Après le financement Russe, Le Pen cherche du pognon au Moyen Orient

Marine Le Pen l'a dit elle-même sur le plateau de Vie Politique, dimanche 11 septembre sur TF1 : "L'euro n'est plus une monnaie, c'est un couteau planté dans nos côtes, une arme contre les peuples." Mais bon, il faut tout de même reconnaître que l'euro reste bien pratique pour financer sa propre campagne électorale.

Encore mieux ; le FN ne cesse de fustiger le Qatar de ses achats de groupes français et, dans le même temps, ce même parti tente de trouver des prêts au Moyen-Orient.

Le Pen, Philippot, le FN et le Qatar

Le Front national n'a jamais été tendre avec le Qatar : en 2012, Marine Le Pen avait notamment confié sa "gêne" après le rachat du Paris Saint-Germain par la famille royale de l'émirat. Mais le 9 janvier, deux jours après l'attentat contre Charlie Hebdo, Florian Philippot est allé plus loin, en réclamant l'arrêt total des relations diplomatiques entre la France et le Qatar, ainsi qu'avec l'Arabie saoudite : "Ces pays financent l'islamisme qui tue", assure-t-il alors sur Radio Classique, comme le relève le Lab. Une position déjà exprimée en septembre 2014 par Marine Le Pen, cette fois en référence à l'essor du groupe l'Etat islamique, racontait la Croix.

Le 19 janvier, Philippot persiste sur BFMTV, rappelle le Figaro. Face au vice-président du groupe d'amitié France-Qatar de l'Assemblée, le député PS Alexis Bachelay, qui explique qu'aucune preuve n'existe d'un financement de terroristes par le Qatar, le responsable frontiste réplique : "Vous cherchez des preuves. Elles sont pléthore, les preuves."

Le FN cherche donc 23.540.00 euros

Alors que se profilent la présidentielle et les législatives, le Front national cherche donc des sous, plein de sous. 12 millions d'euros pour la présidentielle, 20.000 euros par candidat aux législatives, selon le trésorier Wallerand de Saint-Just, cité par Mediapart ce lundi 12 septembre. Sortons la calculette : 20.000 x 577 = 11.540.000, auxquels on ajoute le 12 millions suscités. Au total, le FN cherche donc 23.540.00 euros.

Le parti accuse les banques françaises de ne pas vouloir lui prêter de l'argent. Mais faisant contre mauvaise fortune, bon cœur, il cherche aussi des financements du côté de l'étranger.

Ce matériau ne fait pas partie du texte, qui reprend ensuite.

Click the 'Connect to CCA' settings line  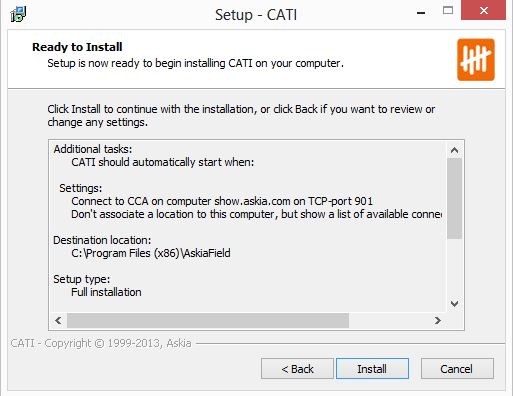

Mediapart nous apprend ce lundi 12 septembre que le FN lorgne non pas vers la Russie comme il en avait l'habitude. Non, pour 2017, le FN privilégie la zone euro et la zone dollar.

Le conseiller économique de Marine Le Pen a «aussi des pistes au Moyen-Orient»

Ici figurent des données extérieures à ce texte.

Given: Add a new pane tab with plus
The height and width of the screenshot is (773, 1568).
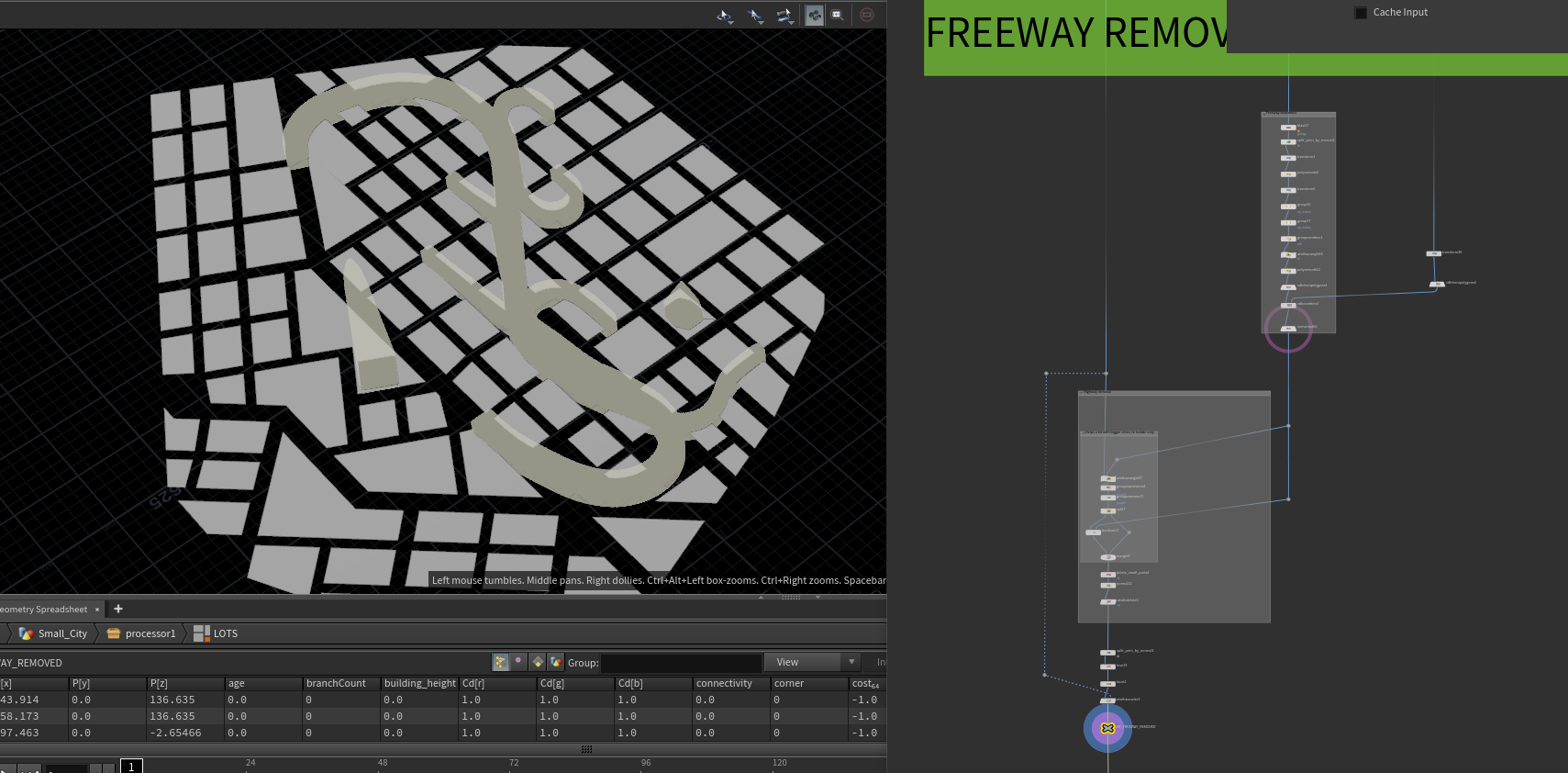Looking at the screenshot, I should [x=118, y=609].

Bernard Monot, conseiller économique de Marine Le Pen explique à Mediapart :

On se concentre sur deux ou trois pistes qui peuvent aboutir, mais on a mis une douzaine de lignes à l’eau qu’on peut actionner. Nous cherchons à l’Ouest, on privilégie la zone dollar et la zone euro, car les taux sont relativement faibles. On a aussi des pistes au Moyen-Orient.

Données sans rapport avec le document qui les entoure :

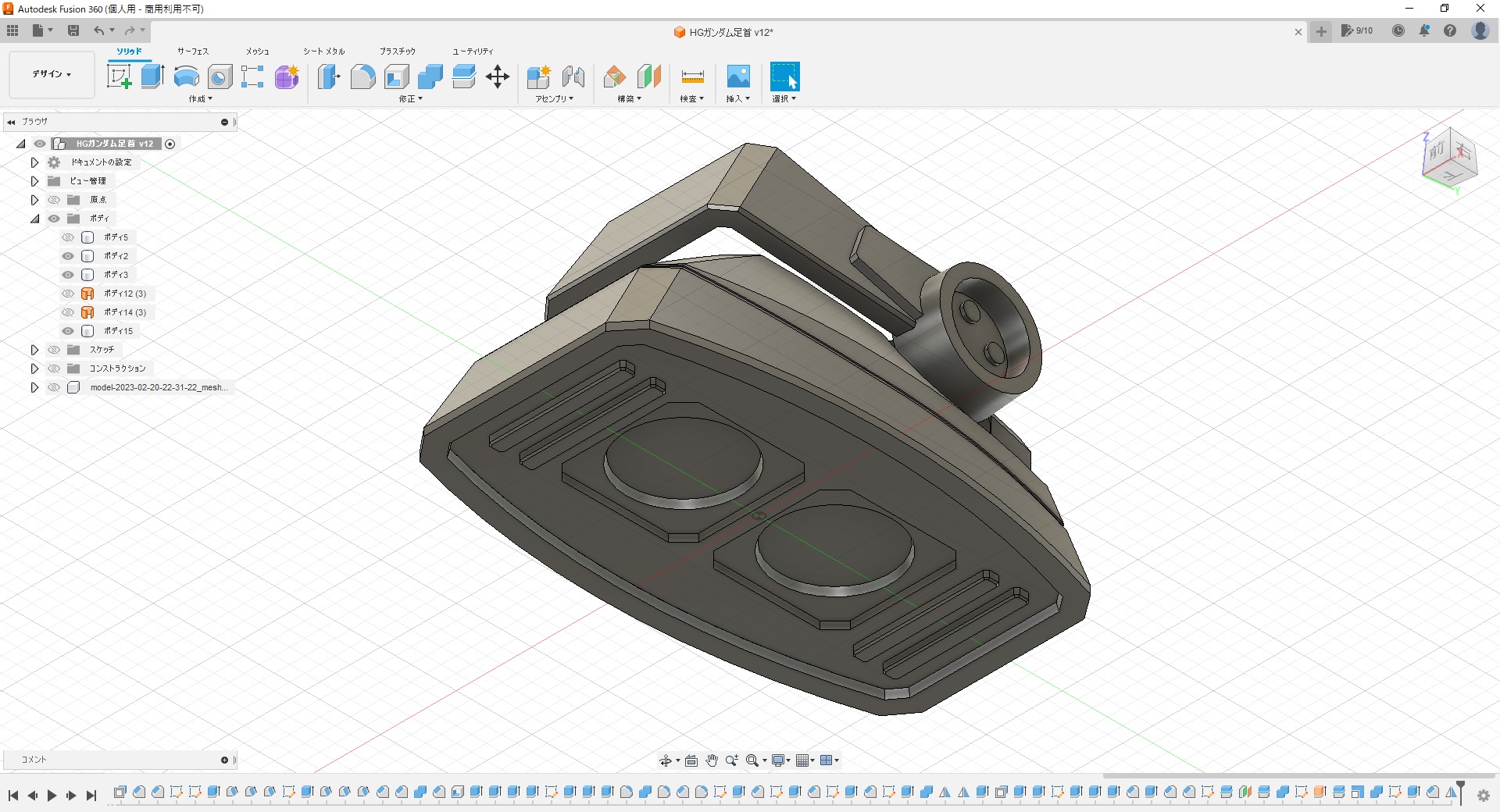Screen dimensions: 1500x812
Task: Click the Measure tool icon
Action: click(x=692, y=77)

On notera cette remarque signée Bernard Monot : dans la zone euro, "les taux sont relativement faibles". Pour une fois que la monnaie unique européenne n'est pas accusée des pires maux, il faut le noter. On apprend également que le Front national est tout à fait prêt à recevoir de l'argent de banques du Moyen-Orient.

Le FN avait effectué début 2016 des demandes de prêt à 45 banques dans le monde. En parallèle, le parti s'interrogeait pour savoir pourquoi les banques françaises refusaient de le faire. En février, Florian Philippot croyait tenir une explication : l'affaire Bygmalion. "L'effet Bygmalion est catastrophique pour tout le monde. À cause des tricheries de l'UMP, l'affaire Bygmalion, les banques sont encore plus réticentes", avait déclaré le n°2 du FN sur BFMTV.